Both a global American magazine, Time, and The Times of London, elected Pope Francis as their ‘Person of the Year’ for 2013. Time perhaps encapsulated best the reason why this was such a popular choice. “For pulling the papacy out of the palace and into the streets, for committing the world’s largest Church to confronting its deepest needs and for balancing judgment with mercy, Pope Francis is Time’s Person of the Year.”

Pope Francis surprised the world only 10 months ago when he stepped out onto the balcony above St Peter’s Square in Rome as the 266th Pope. Since his election this Argentine cardinal has won plaudits for his humility, common touch and way with words as he has said repeatedly he wants to lead “a poor Church, for the poor”.

On his first major visit abroad in Brazil, he injected a spring in the Church’s step in the largest Roman Catholic country. In a long press conference on the flight home, he underlined the new style that his papacy has brought, heralding a softer tone on sexual issues and a tougher line on Vatican cliques – the latter having been the undoing of his cerebral predecessor, Benedict XVI.

Humble and plain-speaking, Francis’s energy and urgency are in marked contrast with the sense of drift that afflicted the Church in the last decade. At a meeting of bishops, he called for a new “missionary spirit” and decried “obsolete structures”. These are strictures which may strike a chord with the hierarchy of our own Church in Malta.

Whether the Pope’s new style will be a long-term success will not be clear for a few years. But the last few months have underlined Francis’s image as the “barefoot pope” who lives in a hostel, not the luxurious papal apartments, cares deeply for the poor and is endowed with a human warmth.

A new pope invariably enjoys a period of euphoria among Catholics. John-Paul II was seen as an exciting figure from the east, who promised political leadership. Benedict XVI was seen as a defender of doctrinal orthodoxy, who offered theological guidance.

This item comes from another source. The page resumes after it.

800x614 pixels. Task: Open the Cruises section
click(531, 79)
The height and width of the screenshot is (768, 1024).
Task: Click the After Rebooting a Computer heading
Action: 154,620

Pope Francis arrives as the first non-European Pope for more than 1,200 years, riding on a wave of global hope. Some 483 million Catholics, nearly 40 per cent of the world’s total, live in Latin America.

In his first few months he has earned worldwide praise for his simple taste and humble style.

Francis represents the spirituality of poverty, once promoted by his namesake, Francis of Assisi, which may well appeal to Catholic men of goodwill on both sides of the Catholic liberal-conservative divide, and perhaps beyond.

His simplicity, his refusal to wear the Pope’s traditional red shoes and cape (as one commentator quipped, the Pope no longer wears Prada), his simple iron cross, his pastoral experience far from the Roman centre of power, together with a Jesuit’s flair for subtlety, may enable him to pull off the squaring of many circles and the healing of much antagonism in the Catholic Church.

The challenges facing Pope Francis have at their heart the growing gulf between traditionalism and liberalism in the Church and the widening gap in the world between rich and poor, north and south, secular and faith.

In Francis there is real cause to hope after his dazzling start that we are at the onset of a Vatican Spring that could see the Catholic Church turning the corner towards a more democratic and open institution as advocated by Pope John XIII.